PROBLEM REQUIREMENTS:
Find the line containing "Task: Click the IF: 10.0 impact factor badge", then print it and each following line through the end of the records, exactly and with nothing added; leave out any pictures.
*** DATA TO PROCESS
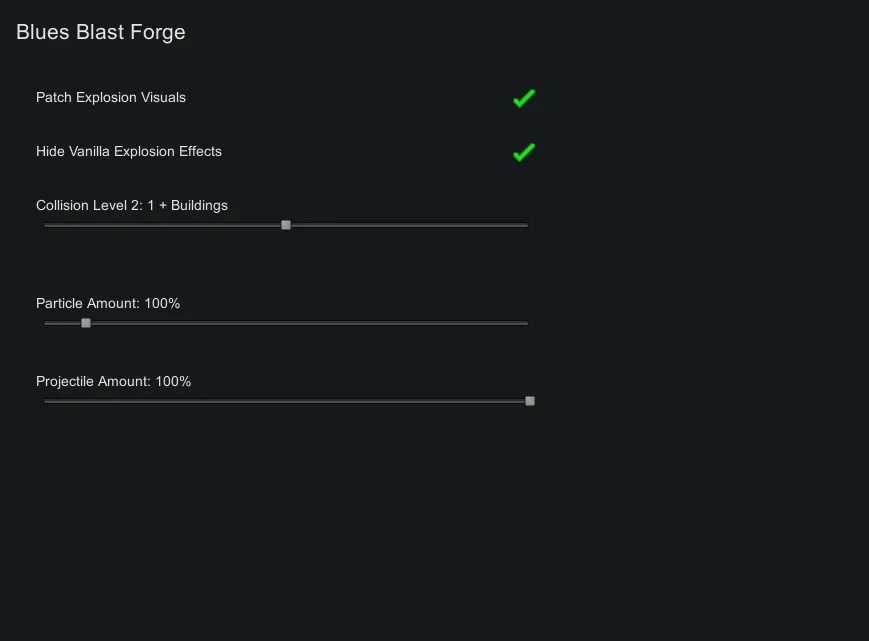
Task: Disable Hide Vanilla Explosion Effects checkmark
Action: [524, 152]
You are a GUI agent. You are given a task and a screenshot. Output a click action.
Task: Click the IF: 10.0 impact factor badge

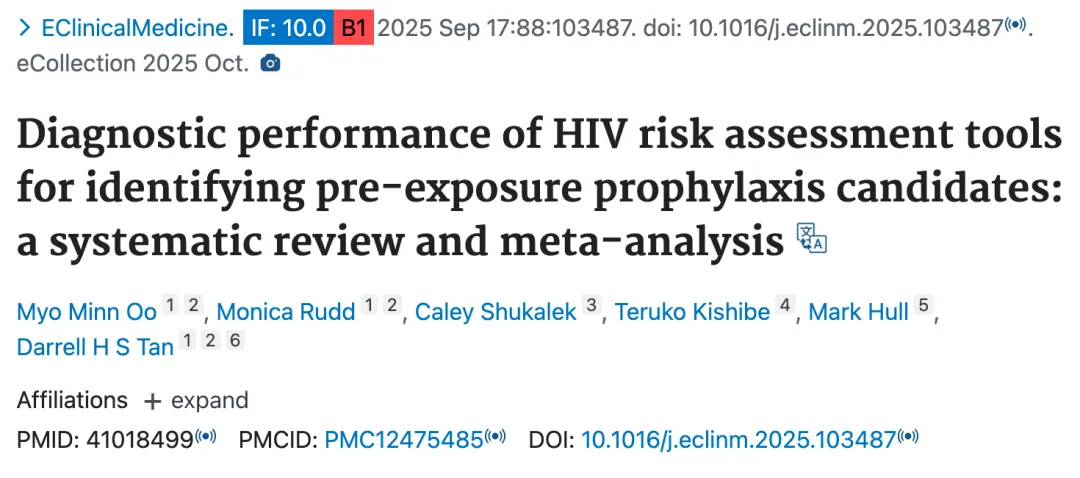(x=289, y=28)
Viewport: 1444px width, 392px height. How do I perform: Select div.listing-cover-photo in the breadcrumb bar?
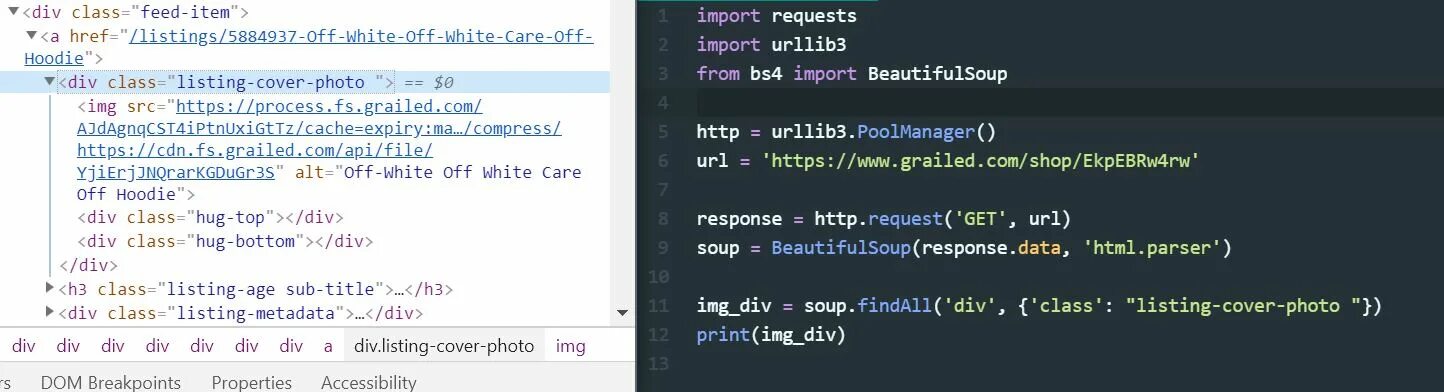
******
RESPONSE AREA:
Task: Click the IF: 10.0 impact factor badge

(x=289, y=28)
Viewport: 1444px width, 392px height. How do I perform: Select div.listing-cover-photo in the breadcrumb bar?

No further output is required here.